Serious Game Technology


Dr. ir. Arjan Egges, Virtual Worlds section, Department of Information and Computing Sciences, Utrecht University, the Netherlands.

Dr. Kaśka Porayska-Pomsta, London Knowledge Lab, Institute of Education, University of London, United Kingdom.


Over the last decade, serious gaming has become a very important field of study. Serious games are used in many domains, from job interview training to educating mayors how to deal with crises. Serious games present their own set of challenges to game designers and developers. Most serious games will have some sort of educational goal. The design of a game should measure the success of the player acheving these educational goals. Although tracking a player’s progress is something that any game should do, for serious games this is even more important to get right, since the quality of the training in part determines the performance of the trainee in the real world. On the technological side, serious games are challenging as well. In many cases, serious games use specific hardware such as 3D screens, plates that can measure exerted forces, motion trackers, or 3D sound generators. Incorporating all of these modalities into a coherent game environment is complicated. Furthermore, serious games require authoring tools for creating scenarios, which in general will be used by people who are not game designers. Finally, serious games often keep track of a player over different sessions, allow for multiple players at the same time (over a network connection), and are localized, taking into account language and cultural differences.

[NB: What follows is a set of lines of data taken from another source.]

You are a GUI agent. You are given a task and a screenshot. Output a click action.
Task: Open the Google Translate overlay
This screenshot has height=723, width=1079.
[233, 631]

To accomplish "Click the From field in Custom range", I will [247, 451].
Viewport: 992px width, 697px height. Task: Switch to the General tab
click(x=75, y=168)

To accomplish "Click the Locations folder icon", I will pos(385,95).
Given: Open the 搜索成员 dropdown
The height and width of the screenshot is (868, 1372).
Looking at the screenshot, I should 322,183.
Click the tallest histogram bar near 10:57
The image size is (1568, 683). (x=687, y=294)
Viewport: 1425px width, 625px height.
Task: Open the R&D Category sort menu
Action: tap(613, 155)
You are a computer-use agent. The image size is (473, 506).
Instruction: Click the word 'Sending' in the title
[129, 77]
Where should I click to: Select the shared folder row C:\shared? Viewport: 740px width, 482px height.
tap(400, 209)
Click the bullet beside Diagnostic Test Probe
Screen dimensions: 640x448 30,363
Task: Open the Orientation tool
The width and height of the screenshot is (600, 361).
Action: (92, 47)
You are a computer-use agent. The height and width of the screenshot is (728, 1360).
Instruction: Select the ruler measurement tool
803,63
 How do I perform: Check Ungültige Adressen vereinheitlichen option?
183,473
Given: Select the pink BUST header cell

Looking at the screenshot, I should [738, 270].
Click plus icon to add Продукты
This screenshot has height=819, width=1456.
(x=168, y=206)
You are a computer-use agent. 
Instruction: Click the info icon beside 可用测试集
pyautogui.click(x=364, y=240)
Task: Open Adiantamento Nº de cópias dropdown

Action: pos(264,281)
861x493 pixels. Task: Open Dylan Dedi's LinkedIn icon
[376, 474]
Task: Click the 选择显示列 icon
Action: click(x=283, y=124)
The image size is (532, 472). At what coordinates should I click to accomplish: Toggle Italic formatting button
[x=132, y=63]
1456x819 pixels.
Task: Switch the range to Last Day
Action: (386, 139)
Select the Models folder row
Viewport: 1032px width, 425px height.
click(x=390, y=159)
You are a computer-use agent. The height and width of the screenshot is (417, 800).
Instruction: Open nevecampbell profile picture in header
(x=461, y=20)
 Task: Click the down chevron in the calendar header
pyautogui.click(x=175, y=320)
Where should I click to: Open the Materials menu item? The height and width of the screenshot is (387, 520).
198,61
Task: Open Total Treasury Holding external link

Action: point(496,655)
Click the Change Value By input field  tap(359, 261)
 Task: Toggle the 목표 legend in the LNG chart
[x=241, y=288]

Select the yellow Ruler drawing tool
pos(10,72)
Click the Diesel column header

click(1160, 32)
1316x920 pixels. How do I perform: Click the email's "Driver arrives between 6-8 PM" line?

This special session presents a variety of work related to serious game technology. During the session, we will see examples of research showing how to approach the challenges that are unique to serious games. The goal of the session is to bring serious gaming professionals together in an informal way, and to promote collaboration and interaction. Each presenter will also contribute a peer-reviewed paper to the conference proceedings.

Important dates

Paper submission deadline:       June 30, 2013
Paper review deadline:               July 24, 2013
Notification:                                 July 28, 2013
Final version of the paper:          August 31, 2013


The special session will last approximately 90 minutes. Each presentation will be 20-25 minutes. The session will be introduced by the organizers.